Exercise brief: Your task is to copy the lines of the data below from the line holding "Zusatzbilder zu Artikel: Blickdicht" through the line holding "Artikel als pdf-Datei downloaden (729, 1856)", inclusive, exactly and with nothing added.

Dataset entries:
○ ○ ○ ○ ○ ○ ○

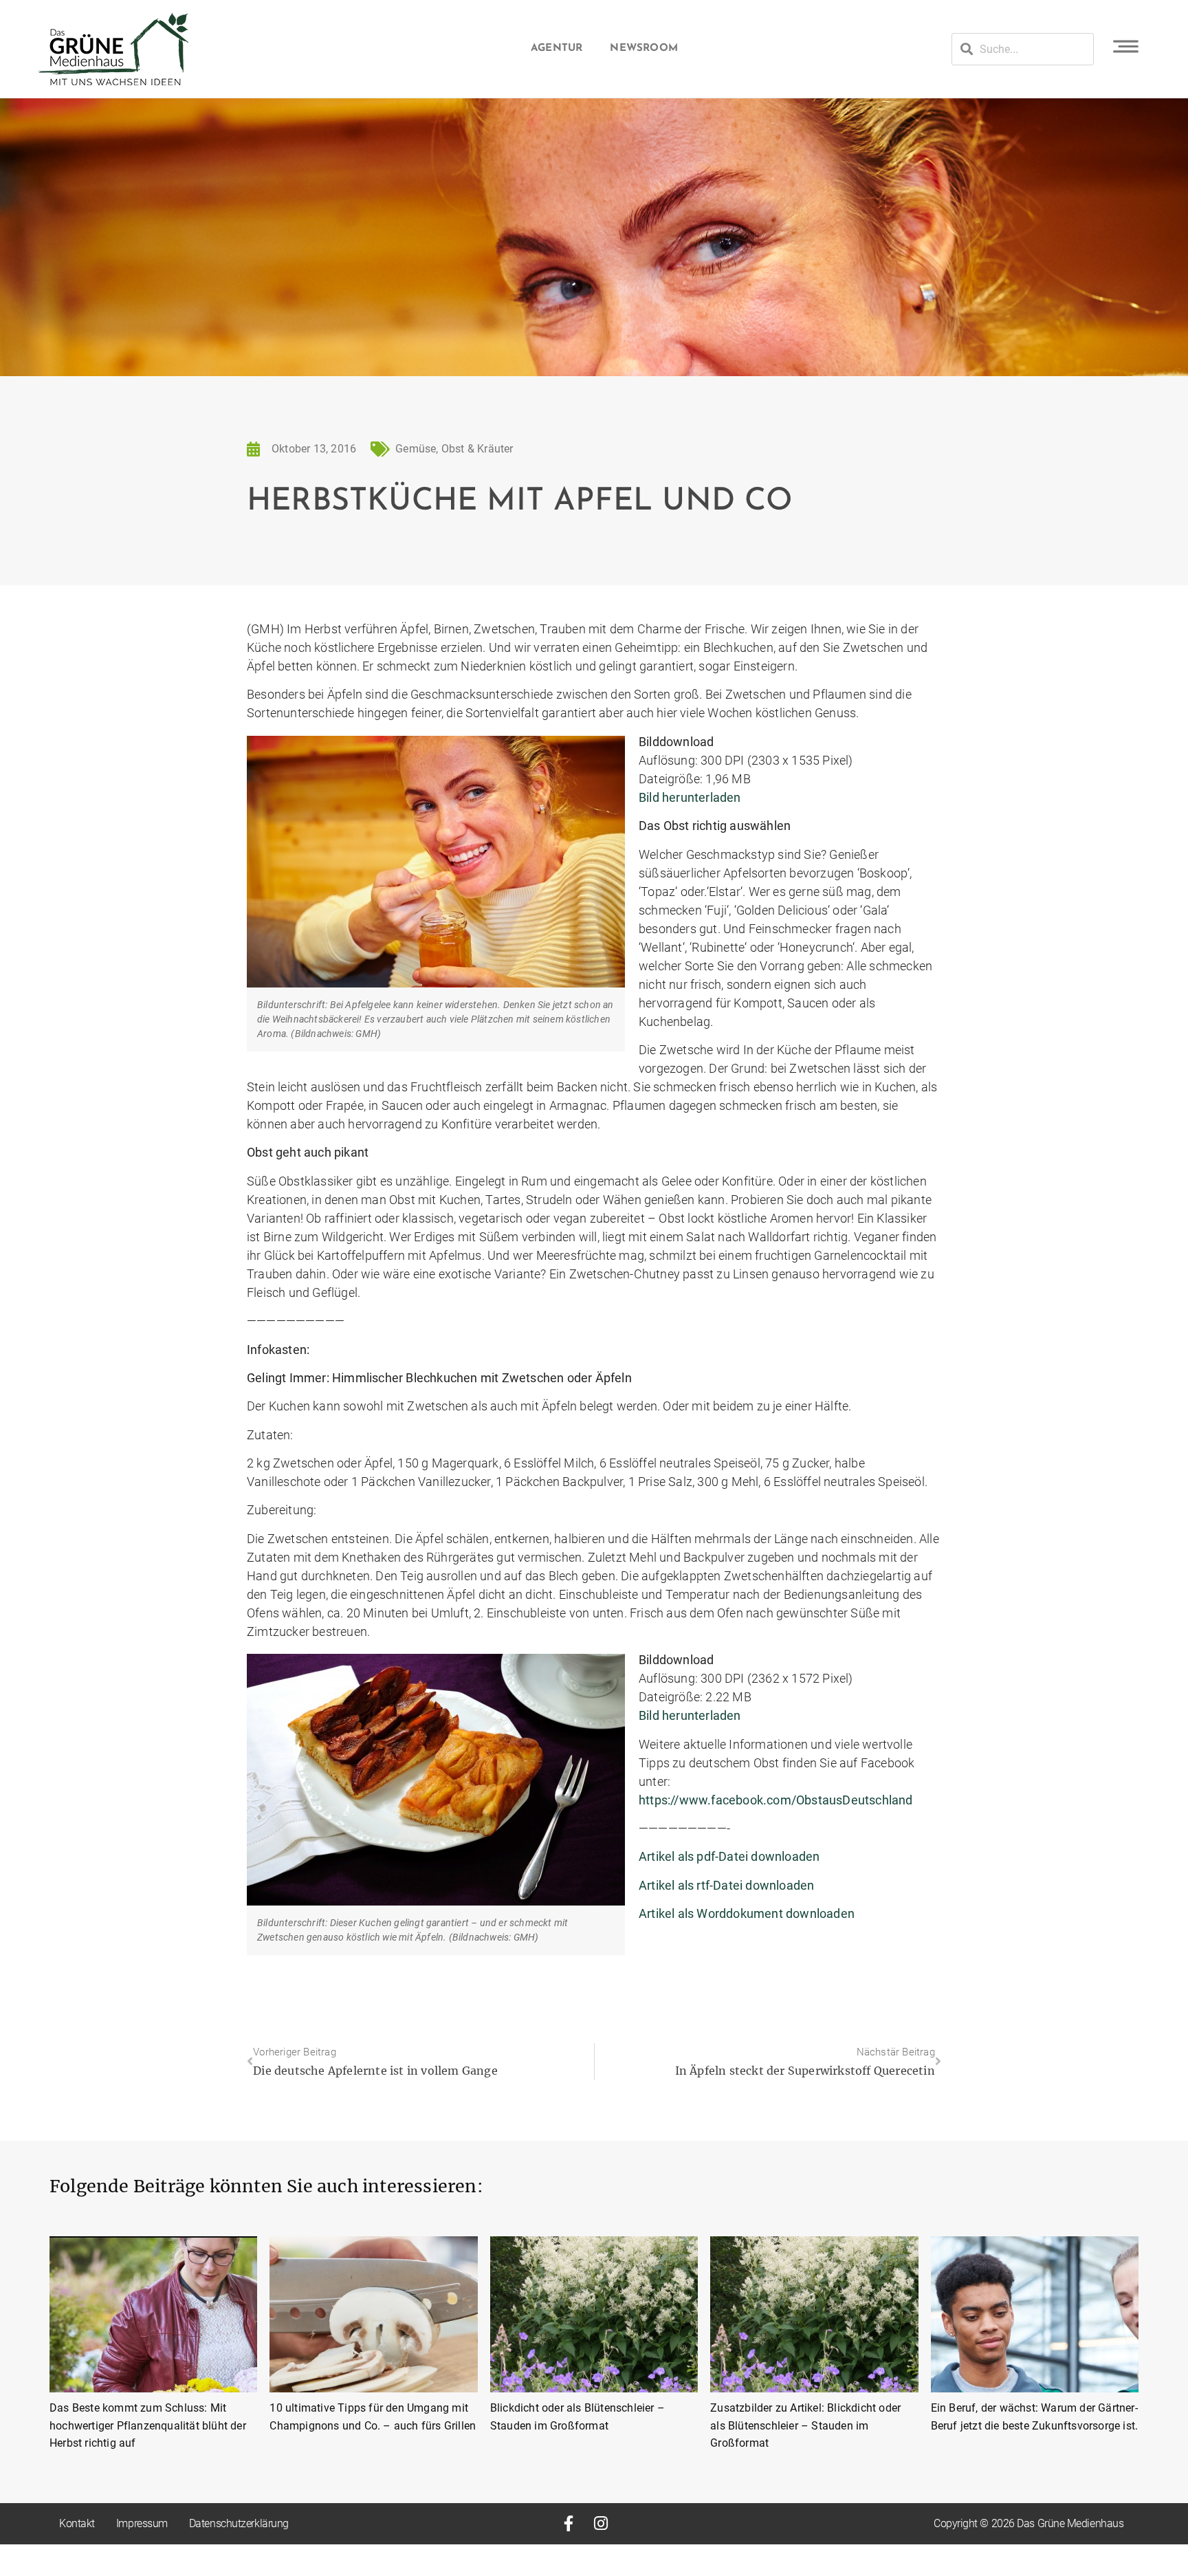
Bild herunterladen (690, 797)
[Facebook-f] (568, 2523)
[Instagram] (600, 2523)
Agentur (556, 48)
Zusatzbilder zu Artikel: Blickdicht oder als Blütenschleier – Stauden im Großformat (805, 2425)
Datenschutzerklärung (239, 2523)
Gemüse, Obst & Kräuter (454, 448)
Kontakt (77, 2523)
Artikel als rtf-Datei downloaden (726, 1885)
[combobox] (1023, 49)
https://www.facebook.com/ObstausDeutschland (776, 1800)
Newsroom (644, 48)
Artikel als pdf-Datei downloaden (729, 1856)
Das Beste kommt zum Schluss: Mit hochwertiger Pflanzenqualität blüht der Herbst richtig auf (148, 2425)
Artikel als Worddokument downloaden (747, 1913)
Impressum (142, 2523)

○ ○ ○ ○ ○ ○ ○

Result:
Zusatzbilder zu Artikel: Blickdicht oder als Blütenschleier – Stauden im Großformat (805, 2425)
Datenschutzerklärung (239, 2523)
Gemüse, Obst & Kräuter (454, 448)
Kontakt (77, 2523)
Artikel als rtf-Datei downloaden (726, 1885)
[combobox] (1023, 49)
https://www.facebook.com/ObstausDeutschland (776, 1800)
Newsroom (644, 48)
Artikel als pdf-Datei downloaden (729, 1856)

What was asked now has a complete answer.